Captain Kidd wants to remain detached, but he feels for the “twice orphaned” girl whose emotional scars are akin to his own. Her German settler parents were apparent victims of a Native American raid, and now, the remains of the Kiowa tribe that took her to live amongst them is on a long march to far-flung reservations. Beginning with the hanged black soldier, racism rears its ugly head throughout the film, drawing a direct line to the happenings on Capitol Hill 150 years later.

Unable to leave the vulnerable girl alone to her fate, Captain Kidd agrees to take her to Castroville a small German Protestant settlement on the way to San Antonio, where it is believed Johanna has living relatives.

Here the influence of films such as The Gauntlet (a hard-nosed cop escorts a reluctant female mob witness across several western states) emerge in a familiar set up that can only mean one thing. The unlikely pair must team together to fight common enemies and overcome various obstacles, learning to leave the ghosts of their respective pasts behind and build a future for themselves.

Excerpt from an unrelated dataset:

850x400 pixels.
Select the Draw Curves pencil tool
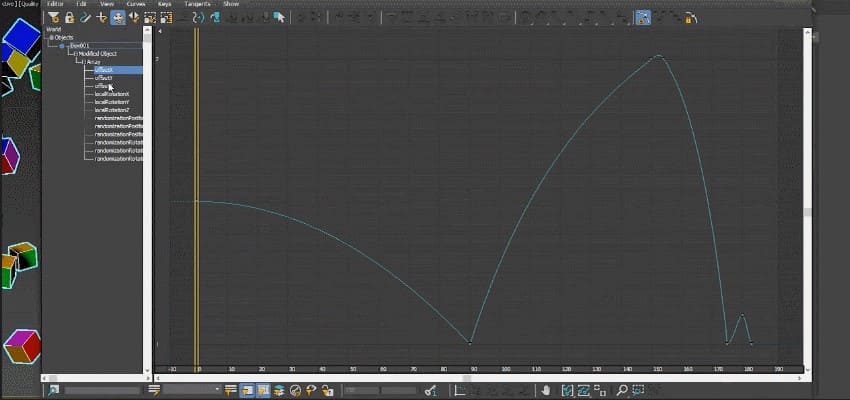click(86, 17)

Along the way the only encounter with real tension is a long chase scene with spectacular scenery where former Confederate soldier Almay (Michael Covino) and his thugs pursue Johanna after her guardian refuses to sell the girl to them. When Captain Kidd runs out of ammunition, the resourceful Johanna finds a clever solution, proving she is more than a helpless victim.

News of the World

After this encounter with Confederate stragglers-turned-human-sex-traffickers, they encounter a militia living in a kind of Jones Town colony. We know these guys are bad before militia leader Merritt Farley (Thomas Francis Murphy), complains, “you got no idea what we deal with down here, blacks and Indians…” Greengrass takes us through a prairie full of bloody buffalo carcasses and little Johanna utters the Kiowa word for buffalo, who are being driven to near extinction. We then see the blood baths washing the buffalo skins and can almost hear David Attenborough describing the carnage.

We are in Trump territory, and it is Captain Kidd who outwits his captor, when Farley forces him to read the “approved” news that he published to brainwash the militia mob. Clearly a reference to today’s fight against fake news, Captain Kidd defiantly reads another story gambling on rallying the mob around his news of a mine owner whose disregard for safety standards puts the lowly paid miners at risk. Chaos ensues as the exploited mob identify with the miners, and now it is Johanna’s turn to save Captain Kidd’s life, not with her wit, but with a rifle.

“I never heard of news reading as a business”, a curious militia boy tells Captain Kidd, and he has a point. By 1870 there were newspapers in most small towns and even this red-neck militia boy, who was so intrigued by the miner’s story that he abandons the buffalo camp, can read. He heads off to the fledgling railroad (which was not completed until 1877) with the paper in hand, inspired to find a better life.

Whether the Captain found a gap in the market or not is a moot point, because Captain Kidd finds success, as we see in an epilogue, is not as a news provider, but as a storyteller. And Captain Kidd does bear a resemblance to the television storyteller Fred Rogers in Hanks’ last big film, A Beautiful Day in the Neighborhood.

Filmmakers think of themselves as storytellers, too, and you feel the affinity between the director and his character that is so strong it breaks the fourth wall. In a newspaper interview Greengrass praises Hanks’ sensitivity adding, ‘the soul of the man is beautiful’. But what the John Wayne movies (and Jeff Bridges in the Coen Brothers superb remake of True Grit) have over this western is a flawed character who has to earn his saintly status through the story. Here, while the excellent Helena Zengel blossoms before our eyes, Hanks’ journey is less convincing. News of the World carries a few worthy messages, but it lacks true grit.